◆ Data in this exercise
┄┄┄┄┄┄┄┄┄┄┄┄┄┄┄┄┄┄┄┄
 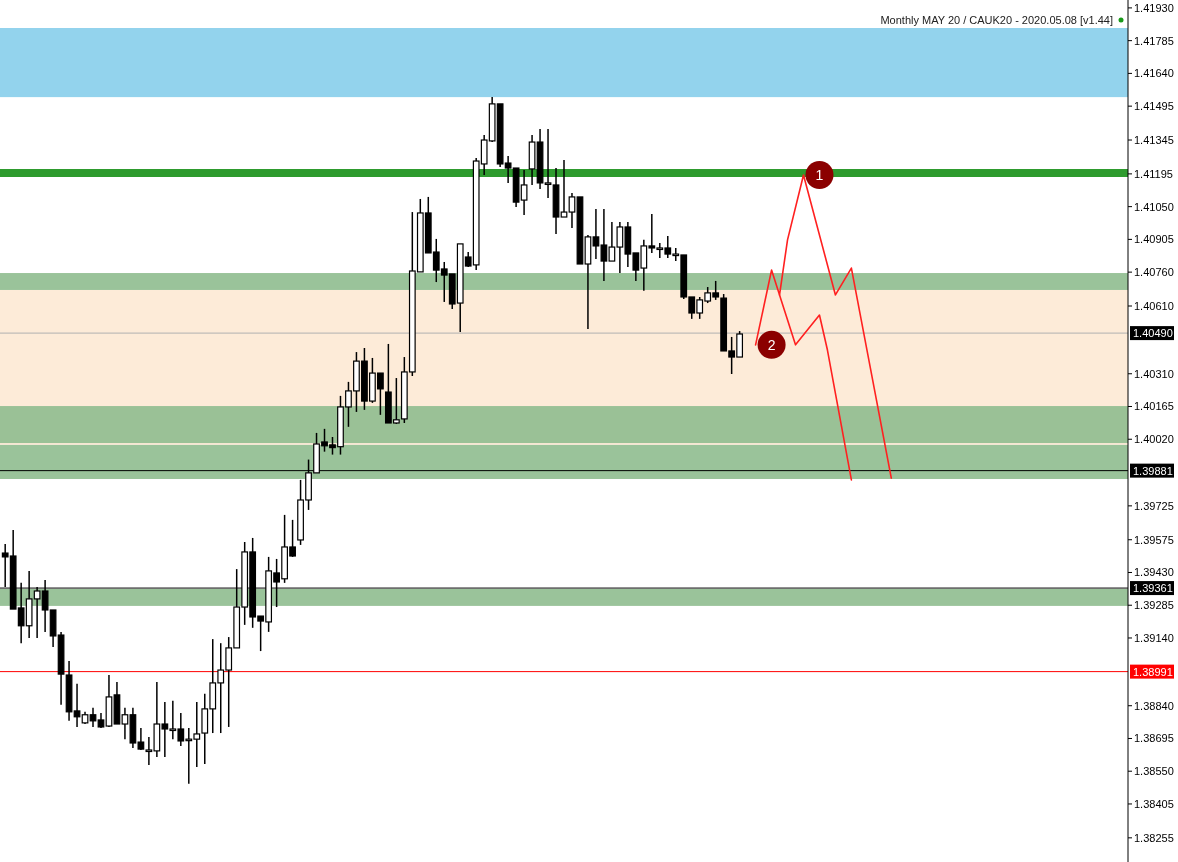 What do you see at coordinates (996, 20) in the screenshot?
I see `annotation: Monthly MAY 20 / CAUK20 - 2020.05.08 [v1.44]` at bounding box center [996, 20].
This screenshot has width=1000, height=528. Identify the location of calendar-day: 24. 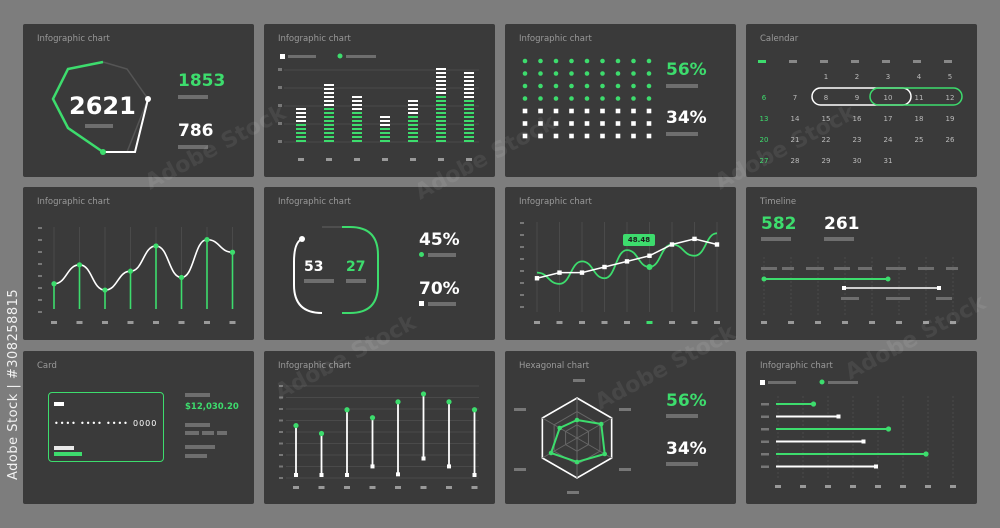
┄┄┄┄┄┄┄┄┄┄┄┄┄┄┄┄┄┄┄┄
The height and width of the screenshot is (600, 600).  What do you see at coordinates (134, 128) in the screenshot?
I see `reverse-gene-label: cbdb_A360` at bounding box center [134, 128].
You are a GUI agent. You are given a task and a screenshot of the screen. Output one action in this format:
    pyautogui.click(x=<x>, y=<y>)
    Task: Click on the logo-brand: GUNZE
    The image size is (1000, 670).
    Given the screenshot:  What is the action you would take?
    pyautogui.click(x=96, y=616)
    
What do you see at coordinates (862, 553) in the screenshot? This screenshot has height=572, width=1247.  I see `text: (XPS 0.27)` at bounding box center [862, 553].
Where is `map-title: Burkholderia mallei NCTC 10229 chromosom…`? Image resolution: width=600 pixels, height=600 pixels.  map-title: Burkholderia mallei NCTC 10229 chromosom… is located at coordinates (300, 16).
┄┄┄┄┄┄┄┄┄┄┄┄┄┄┄┄┄┄┄┄
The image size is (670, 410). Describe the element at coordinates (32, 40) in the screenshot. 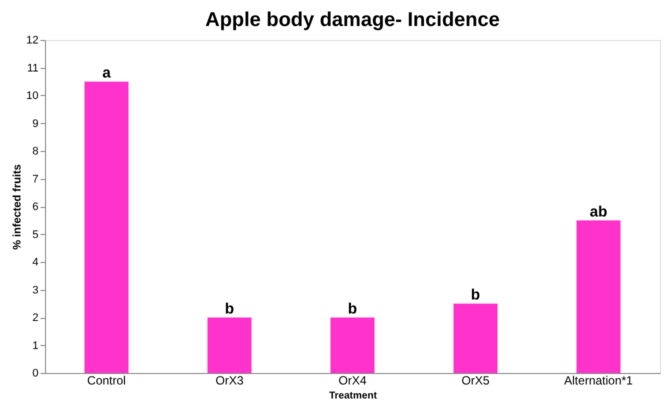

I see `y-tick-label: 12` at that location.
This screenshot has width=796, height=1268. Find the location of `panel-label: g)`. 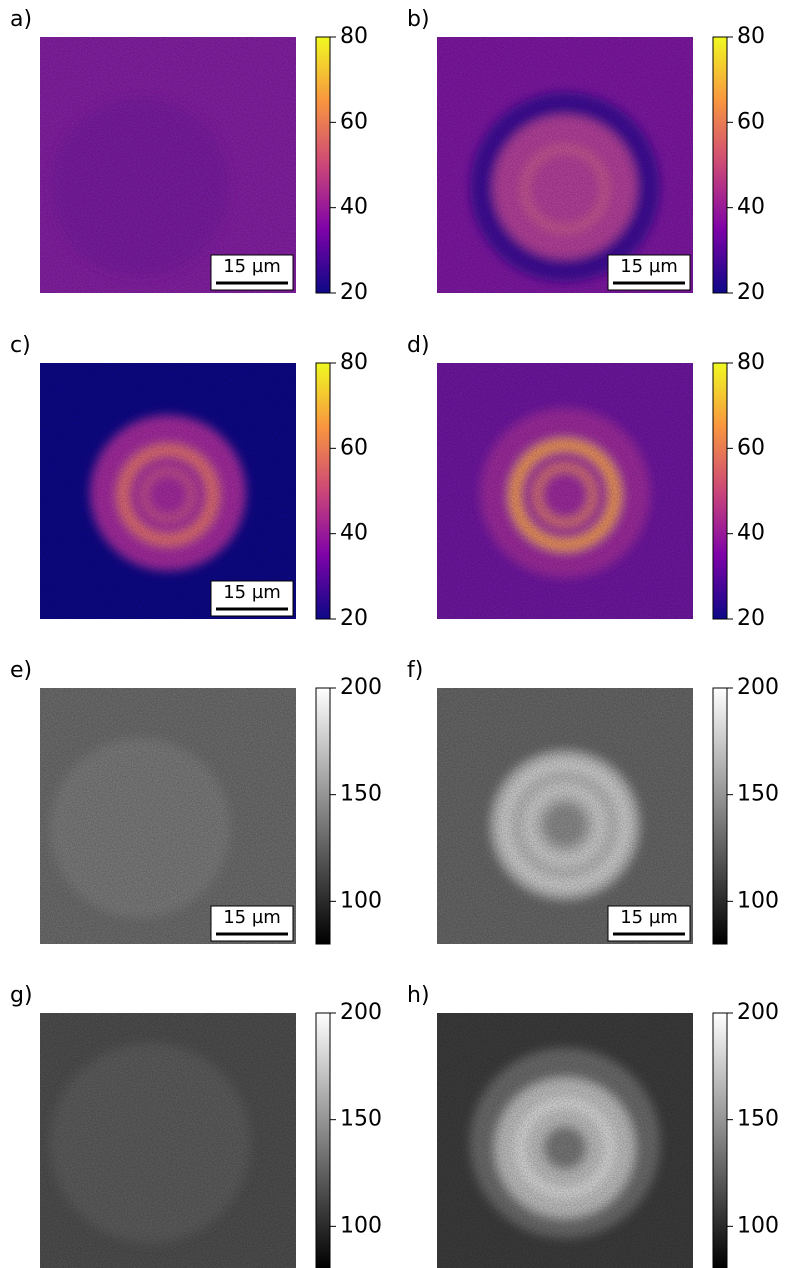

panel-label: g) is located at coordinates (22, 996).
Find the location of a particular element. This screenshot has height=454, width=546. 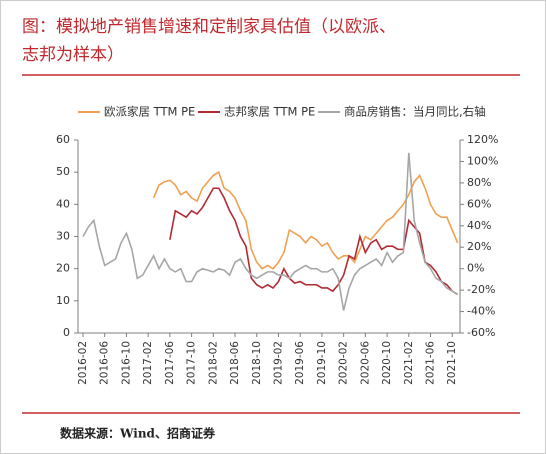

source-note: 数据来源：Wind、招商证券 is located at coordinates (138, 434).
┄┄┄┄┄┄┄┄┄┄┄┄┄┄┄┄┄┄┄┄
◆ How to complete this task
Put the lines of the entries above into a numbered list, starting at the line that contains "Find the location of a" and stopping after the line that contains "source-note: 数据来源：Wind、招商证券 is", with both of those lines included and blank lines omitted. Leave the pictures out.

◆ The completed task
1. Find the location of a particular element. This screenshot has height=454, width=546. 
2. source-note: 数据来源：Wind、招商证券 is located at coordinates (138, 434).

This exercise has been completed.